## [Your task]
Can you print, word for word, everything from "Flow Cytometry Analysis" down to "a negative control." in the passage below on IGF-IR expression and T-cell growth?

[[ Provided passage open ]]

Northern Blot Hybridization
Twenty-five μg of total RNA was fractionated by electrophoresis in a 1% agarose-formaldehyde denaturing gel, and transferred to a nylon membrane. 13 After prehybridization, the membranes were hybridized overnight at 42°C with an α[32P]dCTP-labeled cloned IGF-IR, or a β-actin cDNA fragment in a fresh hybridization solution which contained 50% formamide and 5X SSPE, washed in 0.1X SSC/0.1% The filters were washed to a final stringency in 0.1X SSC/0.1% SDS at 62°C, and exposed to X-ray film with an intensifying screen for 7 days at −70°C.
Flow Cytometry Analysis of IGF-IR Expression
This analysis was performed as previously described. 20 Briefly, 1 × 106 cells were suspended in PBS supplemented with 5% bovine calf serum (BCS) and labeled for 30 minutes at 4°C with mouse anti-IGF-IR monoclonal antibody directed to the extracellular parts of α and β subunits of IGF-IR (Oncogene Science, Cambridge, MA). Cells were washed three times in ice-cold PBS/5% BCS and then incubated with PE-conjugated, affinity-purified goat anti-mouse antibody (Sigma) for 30 minutes. After being washed three times the cells were subjected to analysis using a FACS Star Plus II (Becton-Dickinson, San Jose, CA). Cells labeled with the isotype-matched mouse and the secondary goat anti-mouse antibody served as a negative control.
Results
Inhibition of Malignant T Cell Proliferation by PTK Inhibitors
Because PTKs play a fundamental role in receptor signaling and cell cycle progression in normal T cells, 1, 2 we investigated the extent to which PTKs contribute to the growth of malignant T lymphocytes. To answer this question we cultured PB-1, 2A, and 2B cell lines derived from a progressive T-cell lymphoma involving skin 13, 17 and normal, PHA-stimulated PBMC in the presence of three different broad-spectrum PTK inhibitors. As shown in Figure 1 , all of the PTK inhibitors suppressed proliferation of both the normal PHA-stimulated PBMC and malignant T cells at similar doses. Fifty percent inhibition (IC50) was achieved with less than 80 ng/ml of Herbimycin A for the cell lines and PBMC (Figure 1A) . Whereas genistein affected all T-cell populations equally (IC50: 20–30 μmol), low concentrations of staurosporine (5–25 nmol) repeatedly had a stimulatory effect on the PB-1 and 2A lines (Figure 1C) . This effect disappeared when higher doses (IC50: 30 nmol) were used. This finding suggests a presence in the PB-1 and 2A cells of growth-inhibitory proteins which are highly sensitive to staurosporine which, in contrast to herbimycin A and genistein, inhibits not only PTKs but also other types of kinases. 21, 22 Regardless of this staurosporine-mediated enhancement, our data show that PTKs are as important in the growth of malignant T cells as they are for their normal, mature T-cell counterparts.
Figure 1.

[[ Provided passage closed ]]
[[ Extracted entries open ]]

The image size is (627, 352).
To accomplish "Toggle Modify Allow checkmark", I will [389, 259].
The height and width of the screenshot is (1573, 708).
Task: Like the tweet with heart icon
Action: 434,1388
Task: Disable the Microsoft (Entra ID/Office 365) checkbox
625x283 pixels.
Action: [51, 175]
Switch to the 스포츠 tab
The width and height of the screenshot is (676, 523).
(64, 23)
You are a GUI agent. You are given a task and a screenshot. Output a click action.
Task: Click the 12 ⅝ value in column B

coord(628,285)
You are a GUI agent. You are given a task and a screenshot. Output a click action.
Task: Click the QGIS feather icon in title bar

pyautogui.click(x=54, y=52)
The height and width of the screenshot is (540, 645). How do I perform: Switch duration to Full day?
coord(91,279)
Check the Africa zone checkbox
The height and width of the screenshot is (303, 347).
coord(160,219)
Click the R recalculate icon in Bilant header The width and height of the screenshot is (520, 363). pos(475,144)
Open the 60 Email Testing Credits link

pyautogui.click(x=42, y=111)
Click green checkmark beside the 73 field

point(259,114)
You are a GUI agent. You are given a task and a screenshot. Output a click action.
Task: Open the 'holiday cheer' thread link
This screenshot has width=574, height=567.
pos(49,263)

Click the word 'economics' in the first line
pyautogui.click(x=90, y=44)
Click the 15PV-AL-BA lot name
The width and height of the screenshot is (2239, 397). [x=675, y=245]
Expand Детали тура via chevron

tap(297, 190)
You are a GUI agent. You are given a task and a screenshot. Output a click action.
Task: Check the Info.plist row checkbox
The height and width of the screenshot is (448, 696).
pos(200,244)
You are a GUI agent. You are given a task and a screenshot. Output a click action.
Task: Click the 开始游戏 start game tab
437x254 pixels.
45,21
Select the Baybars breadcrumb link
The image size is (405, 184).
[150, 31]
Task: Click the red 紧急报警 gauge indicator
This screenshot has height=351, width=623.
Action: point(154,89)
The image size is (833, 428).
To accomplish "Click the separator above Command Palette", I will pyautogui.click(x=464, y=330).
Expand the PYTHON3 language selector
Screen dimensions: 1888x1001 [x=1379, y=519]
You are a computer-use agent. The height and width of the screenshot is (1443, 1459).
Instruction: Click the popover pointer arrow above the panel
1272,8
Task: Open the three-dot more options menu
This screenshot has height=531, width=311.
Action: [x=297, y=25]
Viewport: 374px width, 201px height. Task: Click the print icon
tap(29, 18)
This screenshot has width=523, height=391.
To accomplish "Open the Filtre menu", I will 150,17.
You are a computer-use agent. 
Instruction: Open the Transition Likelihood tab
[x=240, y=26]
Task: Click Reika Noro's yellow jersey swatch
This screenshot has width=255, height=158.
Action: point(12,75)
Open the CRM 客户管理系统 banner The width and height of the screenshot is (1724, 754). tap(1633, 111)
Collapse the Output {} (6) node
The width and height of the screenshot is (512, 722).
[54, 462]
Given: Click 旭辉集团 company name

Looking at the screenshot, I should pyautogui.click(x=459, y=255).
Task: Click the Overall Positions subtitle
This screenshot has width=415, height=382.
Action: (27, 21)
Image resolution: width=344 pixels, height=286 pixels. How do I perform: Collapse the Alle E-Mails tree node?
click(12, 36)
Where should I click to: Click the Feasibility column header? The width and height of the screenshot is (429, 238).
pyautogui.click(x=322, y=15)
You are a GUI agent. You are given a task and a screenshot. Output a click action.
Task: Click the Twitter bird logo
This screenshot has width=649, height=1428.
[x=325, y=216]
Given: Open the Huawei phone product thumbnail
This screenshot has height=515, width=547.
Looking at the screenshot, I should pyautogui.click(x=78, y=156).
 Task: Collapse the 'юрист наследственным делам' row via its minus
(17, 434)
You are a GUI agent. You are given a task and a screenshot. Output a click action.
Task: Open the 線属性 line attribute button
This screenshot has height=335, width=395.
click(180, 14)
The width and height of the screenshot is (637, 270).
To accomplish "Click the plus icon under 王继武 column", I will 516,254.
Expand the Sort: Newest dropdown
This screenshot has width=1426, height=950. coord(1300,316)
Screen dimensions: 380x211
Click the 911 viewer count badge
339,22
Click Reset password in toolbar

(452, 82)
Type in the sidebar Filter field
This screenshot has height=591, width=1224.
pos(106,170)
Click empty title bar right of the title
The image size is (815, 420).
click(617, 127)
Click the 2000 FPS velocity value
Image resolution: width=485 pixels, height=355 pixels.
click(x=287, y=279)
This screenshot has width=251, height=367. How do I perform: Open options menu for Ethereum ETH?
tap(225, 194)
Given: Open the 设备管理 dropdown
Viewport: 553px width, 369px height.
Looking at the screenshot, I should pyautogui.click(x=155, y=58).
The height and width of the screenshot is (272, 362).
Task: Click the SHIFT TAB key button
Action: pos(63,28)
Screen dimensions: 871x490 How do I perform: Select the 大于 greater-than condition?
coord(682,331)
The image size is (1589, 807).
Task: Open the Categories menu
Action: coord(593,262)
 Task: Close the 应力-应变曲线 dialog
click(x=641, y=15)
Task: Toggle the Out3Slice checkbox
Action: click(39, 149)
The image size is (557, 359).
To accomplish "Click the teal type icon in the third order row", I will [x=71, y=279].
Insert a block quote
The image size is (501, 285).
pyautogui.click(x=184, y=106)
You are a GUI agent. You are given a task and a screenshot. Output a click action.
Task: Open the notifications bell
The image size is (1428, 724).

[[ Extracted entries closed ]]

## [Worked solution]
Flow Cytometry Analysis of IGF-IR Expression
This analysis was performed as previously described. 20 Briefly, 1 × 106 cells were suspended in PBS supplemented with 5% bovine calf serum (BCS) and labeled for 30 minutes at 4°C with mouse anti-IGF-IR monoclonal antibody directed to the extracellular parts of α and β subunits of IGF-IR (Oncogene Science, Cambridge, MA). Cells were washed three times in ice-cold PBS/5% BCS and then incubated with PE-conjugated, affinity-purified goat anti-mouse antibody (Sigma) for 30 minutes. After being washed three times the cells were subjected to analysis using a FACS Star Plus II (Becton-Dickinson, San Jose, CA). Cells labeled with the isotype-matched mouse and the secondary goat anti-mouse antibody served as a negative control.